Items listed in a dataset
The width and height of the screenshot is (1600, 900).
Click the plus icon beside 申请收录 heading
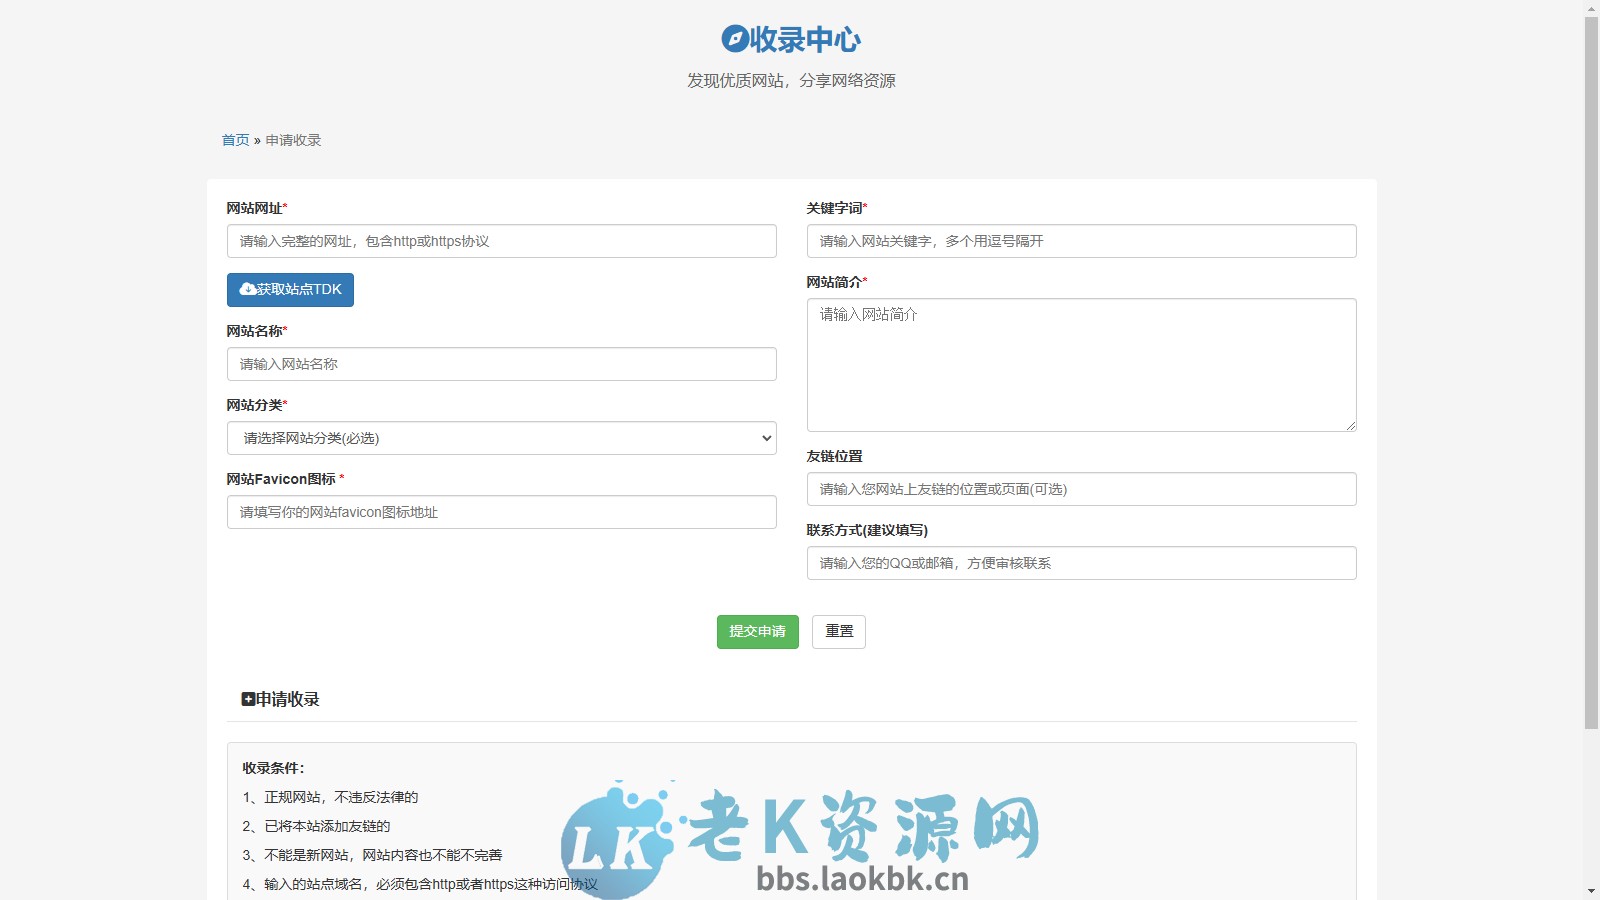pyautogui.click(x=248, y=699)
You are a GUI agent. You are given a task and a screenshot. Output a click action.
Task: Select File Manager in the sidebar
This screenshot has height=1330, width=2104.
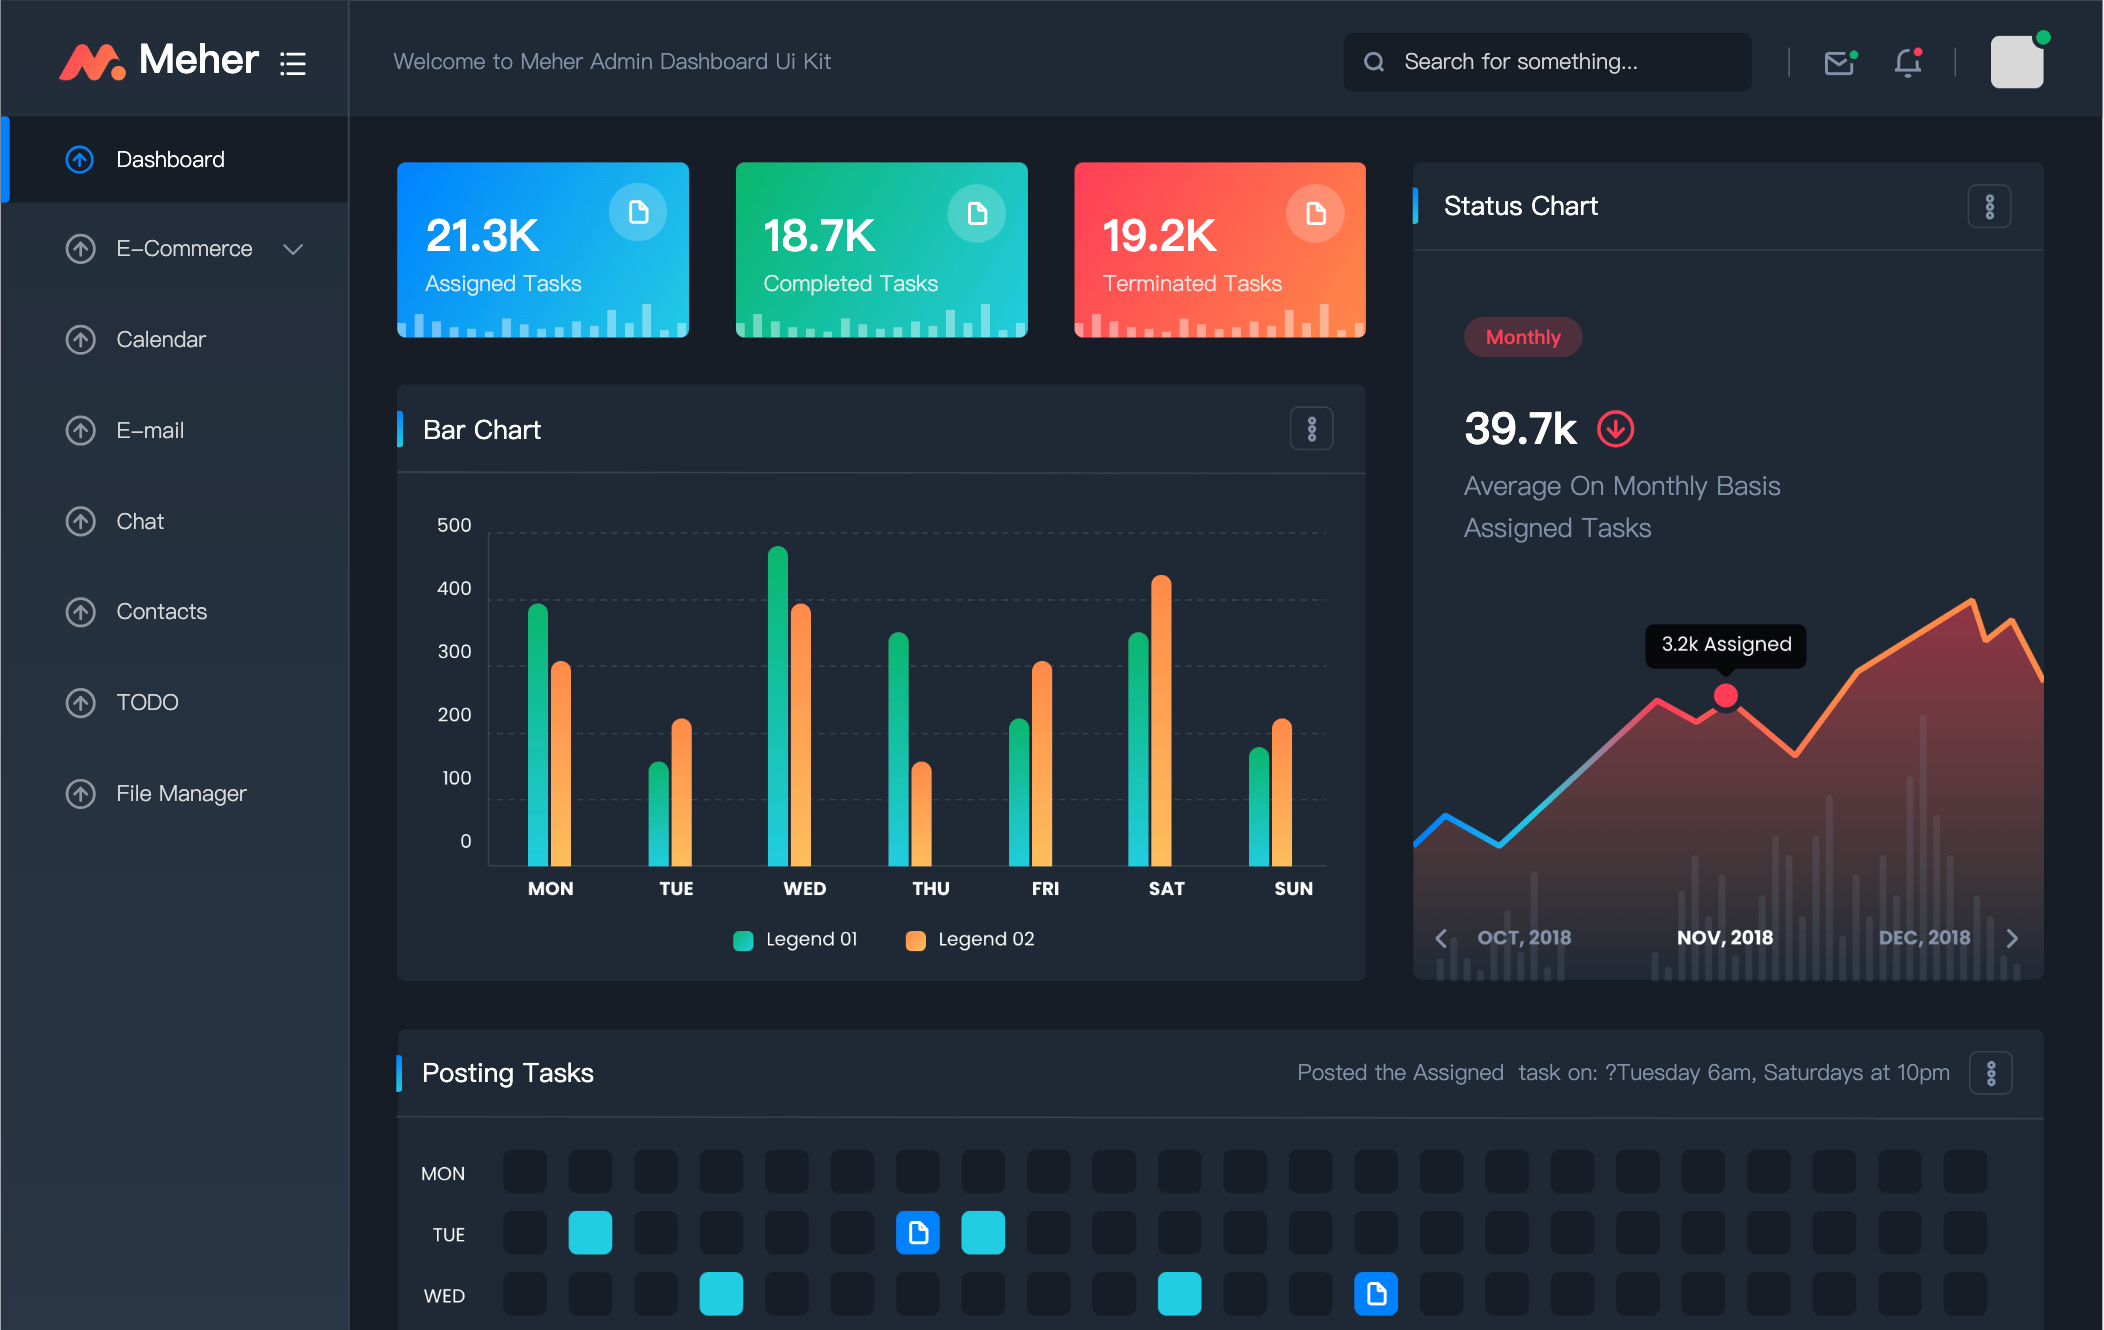180,794
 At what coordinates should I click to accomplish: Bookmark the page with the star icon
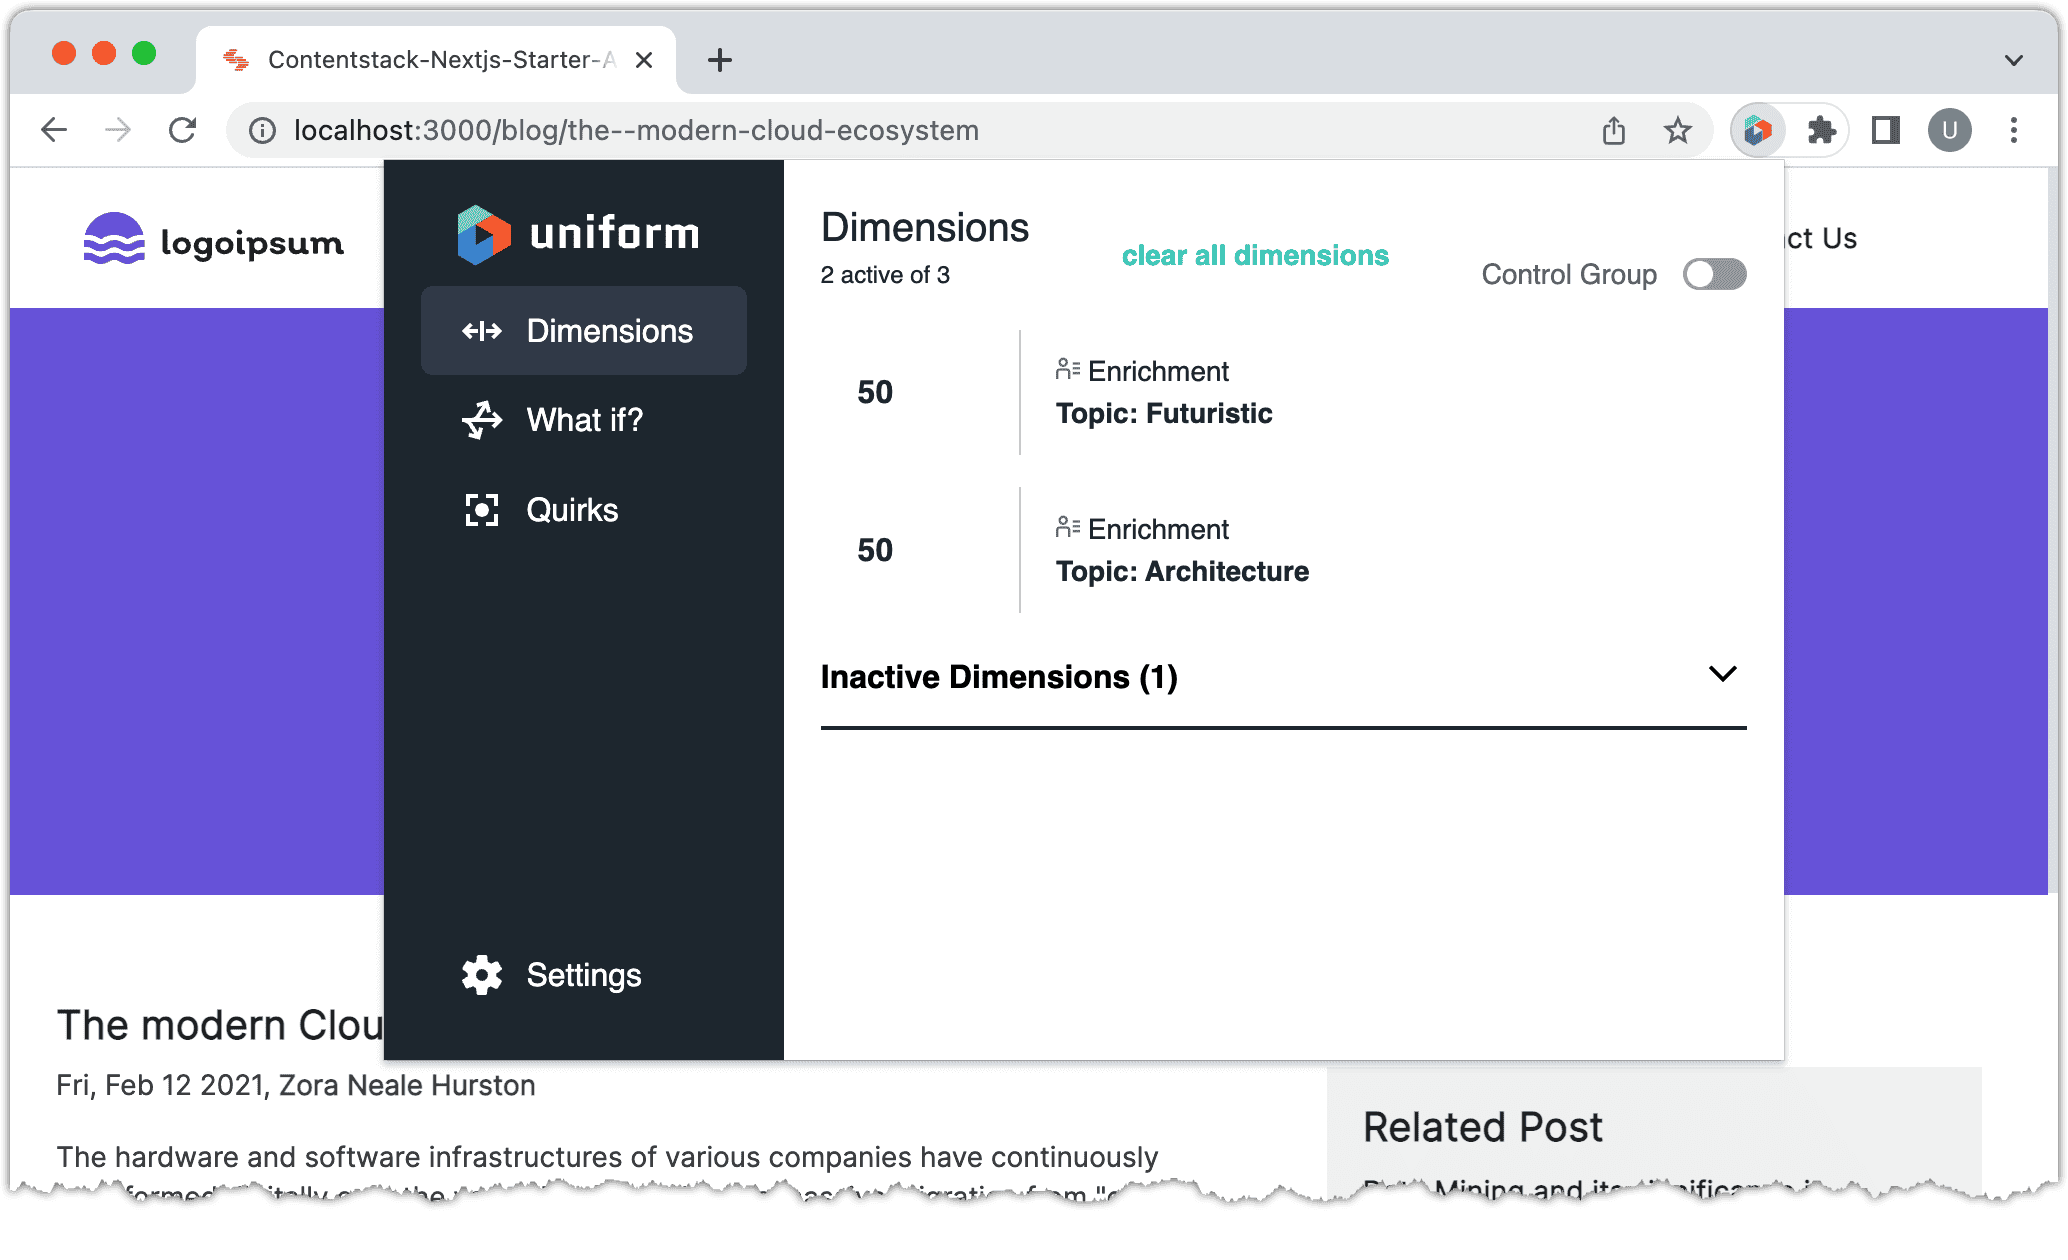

> Your instructions: A faithful reproduction of every entry, with no pictures, is the expected answer.

> Your solution:
The width and height of the screenshot is (1600, 900).
Click the plus icon beside 申请收录 heading
pyautogui.click(x=248, y=699)
You are a GUI agent. You are given a task and a screenshot. Output a click action.
Task: Select File Manager in the sidebar
This screenshot has height=1330, width=2104.
180,794
 At what coordinates should I click to accomplish: Bookmark the page with the star icon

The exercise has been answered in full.